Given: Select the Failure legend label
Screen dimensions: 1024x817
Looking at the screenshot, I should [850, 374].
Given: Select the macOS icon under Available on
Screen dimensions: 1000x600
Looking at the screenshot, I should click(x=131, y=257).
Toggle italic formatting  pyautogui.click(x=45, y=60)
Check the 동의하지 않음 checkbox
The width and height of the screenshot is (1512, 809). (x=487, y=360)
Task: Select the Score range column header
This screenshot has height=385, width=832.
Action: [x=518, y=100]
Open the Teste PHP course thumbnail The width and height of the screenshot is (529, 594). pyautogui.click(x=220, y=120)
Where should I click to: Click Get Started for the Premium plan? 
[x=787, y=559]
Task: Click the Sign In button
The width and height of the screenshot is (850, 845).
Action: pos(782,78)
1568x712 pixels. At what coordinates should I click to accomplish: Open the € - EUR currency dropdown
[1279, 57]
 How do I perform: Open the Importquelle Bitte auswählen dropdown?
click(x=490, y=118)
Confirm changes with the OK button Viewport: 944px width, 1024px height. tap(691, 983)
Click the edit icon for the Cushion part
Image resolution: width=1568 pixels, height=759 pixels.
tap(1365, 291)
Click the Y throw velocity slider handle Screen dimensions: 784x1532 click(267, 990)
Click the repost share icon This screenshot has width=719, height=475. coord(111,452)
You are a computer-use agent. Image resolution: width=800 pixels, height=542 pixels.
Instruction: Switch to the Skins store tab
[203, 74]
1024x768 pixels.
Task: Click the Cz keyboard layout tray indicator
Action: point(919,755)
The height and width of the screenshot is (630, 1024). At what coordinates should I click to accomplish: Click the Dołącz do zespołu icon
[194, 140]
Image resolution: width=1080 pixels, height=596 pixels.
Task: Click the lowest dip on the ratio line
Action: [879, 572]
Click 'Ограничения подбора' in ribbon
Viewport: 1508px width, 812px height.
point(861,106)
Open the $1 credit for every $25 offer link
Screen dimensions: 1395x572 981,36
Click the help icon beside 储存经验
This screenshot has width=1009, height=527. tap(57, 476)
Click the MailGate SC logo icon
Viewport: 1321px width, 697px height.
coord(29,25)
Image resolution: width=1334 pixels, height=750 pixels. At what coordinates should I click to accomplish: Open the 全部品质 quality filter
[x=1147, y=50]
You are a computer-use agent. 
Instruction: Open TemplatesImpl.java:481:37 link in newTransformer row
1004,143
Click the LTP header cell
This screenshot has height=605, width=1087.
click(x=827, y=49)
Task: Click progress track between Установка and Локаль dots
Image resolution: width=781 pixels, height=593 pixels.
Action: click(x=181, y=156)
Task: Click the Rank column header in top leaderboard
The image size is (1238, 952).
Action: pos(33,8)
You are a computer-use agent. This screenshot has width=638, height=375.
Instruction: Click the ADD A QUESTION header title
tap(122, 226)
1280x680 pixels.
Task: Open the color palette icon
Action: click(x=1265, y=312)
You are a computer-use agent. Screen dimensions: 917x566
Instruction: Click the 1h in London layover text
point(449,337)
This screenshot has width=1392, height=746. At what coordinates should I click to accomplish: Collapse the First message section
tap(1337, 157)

★ ★ ★

→ Work request:
Output all of the data exactly.

→ Exercise answer:
Given: Select the Failure legend label
Screen dimensions: 1024x817
Looking at the screenshot, I should [850, 374].
Given: Select the macOS icon under Available on
Screen dimensions: 1000x600
Looking at the screenshot, I should click(x=131, y=257).
Toggle italic formatting  pyautogui.click(x=45, y=60)
Check the 동의하지 않음 checkbox
The width and height of the screenshot is (1512, 809). (x=487, y=360)
Task: Select the Score range column header
This screenshot has height=385, width=832.
Action: [x=518, y=100]
Open the Teste PHP course thumbnail The width and height of the screenshot is (529, 594). pyautogui.click(x=220, y=120)
Where should I click to: Click Get Started for the Premium plan? 
[x=787, y=559]
Task: Click the Sign In button
The width and height of the screenshot is (850, 845).
Action: pos(782,78)
1568x712 pixels. At what coordinates should I click to accomplish: Open the € - EUR currency dropdown
[1279, 57]
 How do I perform: Open the Importquelle Bitte auswählen dropdown?
click(x=490, y=118)
Confirm changes with the OK button Viewport: 944px width, 1024px height. tap(691, 983)
Click the edit icon for the Cushion part
Image resolution: width=1568 pixels, height=759 pixels.
tap(1365, 291)
Click the Y throw velocity slider handle Screen dimensions: 784x1532 click(267, 990)
Click the repost share icon This screenshot has width=719, height=475. coord(111,452)
You are a computer-use agent. Image resolution: width=800 pixels, height=542 pixels.
Instruction: Switch to the Skins store tab
[203, 74]
1024x768 pixels.
Task: Click the Cz keyboard layout tray indicator
Action: point(919,755)
The height and width of the screenshot is (630, 1024). At what coordinates should I click to accomplish: Click the Dołącz do zespołu icon
[194, 140]
Image resolution: width=1080 pixels, height=596 pixels.
Task: Click the lowest dip on the ratio line
Action: [879, 572]
Click 'Ограничения подбора' in ribbon
Viewport: 1508px width, 812px height.
point(861,106)
Open the $1 credit for every $25 offer link
Screen dimensions: 1395x572 981,36
Click the help icon beside 储存经验
This screenshot has width=1009, height=527. tap(57, 476)
Click the MailGate SC logo icon
Viewport: 1321px width, 697px height.
coord(29,25)
Image resolution: width=1334 pixels, height=750 pixels. At what coordinates should I click to accomplish: Open the 全部品质 quality filter
[x=1147, y=50]
You are a computer-use agent. 
Instruction: Open TemplatesImpl.java:481:37 link in newTransformer row
1004,143
Click the LTP header cell
This screenshot has height=605, width=1087.
click(x=827, y=49)
Task: Click progress track between Установка and Локаль dots
Image resolution: width=781 pixels, height=593 pixels.
Action: click(x=181, y=156)
Task: Click the Rank column header in top leaderboard
The image size is (1238, 952).
Action: pos(33,8)
You are a computer-use agent. This screenshot has width=638, height=375.
Instruction: Click the ADD A QUESTION header title
tap(122, 226)
1280x680 pixels.
Task: Open the color palette icon
Action: click(x=1265, y=312)
You are a computer-use agent. Screen dimensions: 917x566
Instruction: Click the 1h in London layover text
point(449,337)
This screenshot has width=1392, height=746. At what coordinates should I click to accomplish: Collapse the First message section
tap(1337, 157)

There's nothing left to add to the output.